Peter R. Martin: Historical Vocabulary of Addiction




      According to the current electronic version of the Oxford English Dictionary (OED), the noun aggression is partly a borrowing from French and Latin.  The French aggression is derived from the classical Latin aggressiōn-, aggressiō.  Both of these were formed originally as the combination of the past participial stem of aggredī (“to attack”) and -iō -ion (a suffix which is used to form a noun from a verb).  The first use in the English language of the word aggress which is found in both noun and verb forms preceded that of the noun aggression.

      The noun aggress was first used in the English language as exemplified by an entry in The Acts of the Lords Auditors of Causes & Complaints dating originally to 1475, edited by Thomas Thomson (1773–1852), a Scottish physician and chemist (1839): “In the mein tyme he to haue aggress [to] Malcom Fleming for quham he is bundin.”  This meaning of the noun agress (“access, approach”) is now obsolete, replaced by one that designates motivated antagonism (“An attack, an act of aggression”) as in (Fletcher 1677): “The 3d. and last aggress was managed by Salmanasser… who in the 9th of Hoshea sweeped the Land of its inhabitants.”  An example of the first appearance of the verb aggress occurred in a book by Thomas Preston (1537-1598), playwright and college head (1569): “Beholde I see him now agresse and enter into place.”  This meaning (“To approach, march forward; to progress”) is also considered obsolete; it has been supplanted by one that denotes ferocious fighting (“To make an attack; to commit the first act of violence, to provoke conflict.”), as for example by Edmund Arwaker the elder (?1660–1730), an Irish poet and cleric (1708): “The Man's Son, thro' Wantonness, aggress'd, And with a rude Assault provok'd the Beast.” 
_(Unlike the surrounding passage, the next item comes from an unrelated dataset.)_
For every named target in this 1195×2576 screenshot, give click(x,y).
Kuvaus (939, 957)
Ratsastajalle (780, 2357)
      The original meaning of aggression in the English language (“An unprovoked attack; the first attack in a dispute or conflict; an assault, an inroad”) is exemplified by (Sheldon 1611): “Who is ignorant how that same furious aggression and censure of Boniface the VIII. vpon Philip the Faire, how little it profited?”  Then the meaning of aggression shifted (“The practice of attacking another or others; the making of an attack or assault”), as for example (Lord 1630): “They renewed their battell by fresh Aggression and Onset, till darknesse did prohibit the vse of Armes.”  The progression of meanings evolved from military to more political contexts until aggression came to be viewed as an attribute (“Feeling or energy displayed in asserting oneself, or in showing drive or initiative; aggressiveness, assertiveness, forcefulness”).  An example is from Gustav Adolf Lindner (1828–1887), the Czech pedagogue, sociologist, psychologist and philosopher, in his book Manual of Empirical Psychology as an Inductive Science (Lindner and De Garmo 1890): “The great secret of their aggression and efficiency is to be found in the fact that they [sc. the Herbartian school] have a vital psychology.” 
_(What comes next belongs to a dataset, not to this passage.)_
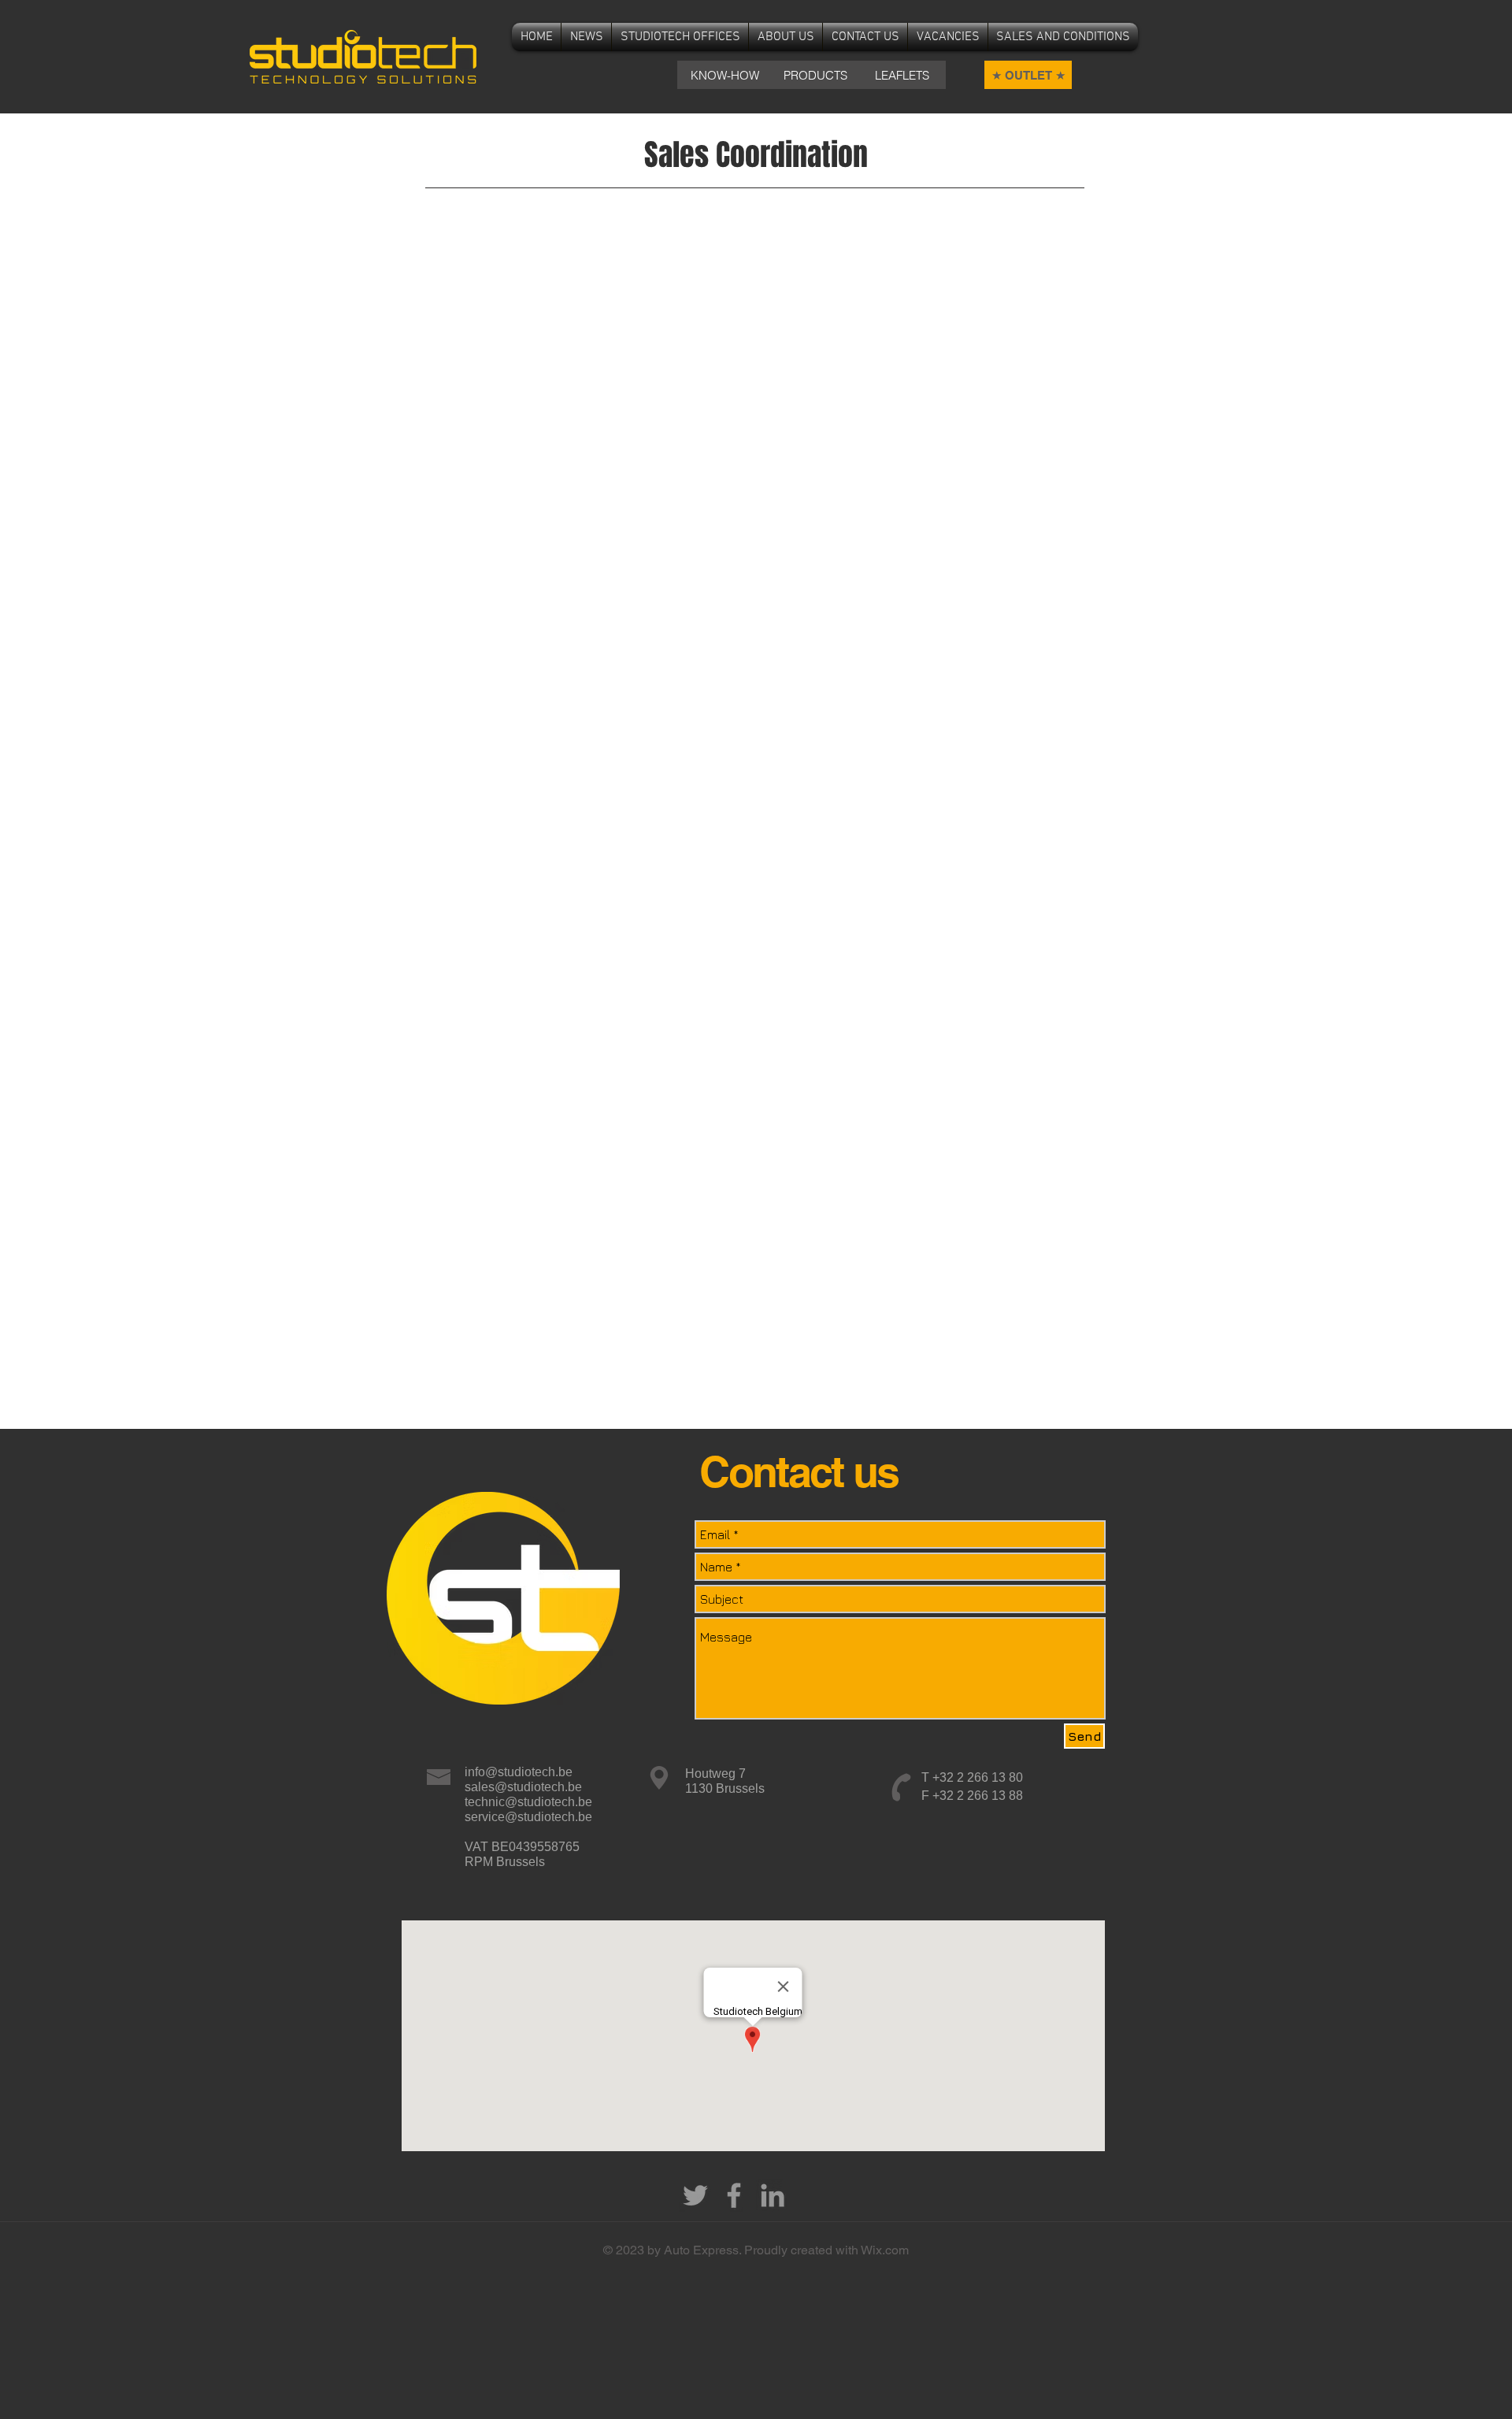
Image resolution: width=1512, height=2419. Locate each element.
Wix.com (885, 2250)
      Eventually, the word aggression came to be used in psychology: “Behaviour intended to injure another person or animal; an instance of this.”  An example of this meaning was in a paper entitled The Gambling Impulse (France 1902): “[In gambling] we find arising emulation, aggression, the instinct of domination, with the love of humiliating one's opponent.”  Analogously, aggression became closely linked in the psychodynamic literature with sexuality as for example by Freud (1910): “The sexuality of most men shows a taint of aggression.”  Also, aggression emerged as having a substantial role in neuroticism, whereby physical force is not needed or practiced but domination is accomplished with the emotional quality of profound passivity (Adler 1917): “The neurotic succeeds in... this new line so skillfully as to manage to set up an aggression which enables him to dominate and torture others.”  Eventually, the blending of pleasure and aggression evolved such that these constructs could be discussed in very similar terms by Charles Anthony Storr (1920–2001), an English psychiatrist and psychoanalyst, in his book Human Aggression (1968):

      “Once we can bring ourselves to abandon the pleasure principle, it is easy to accept the idea that the achievement of dominance, the overcoming of obstacles, and the mastery of the external world, for all of which aggression is necessary, are as much innate human needs as sexuality or hunger.”

      This quotation seems to predict that aggression could be considered a vital drive with the potential to go awry and manifest characteristics of an addictive disorder. 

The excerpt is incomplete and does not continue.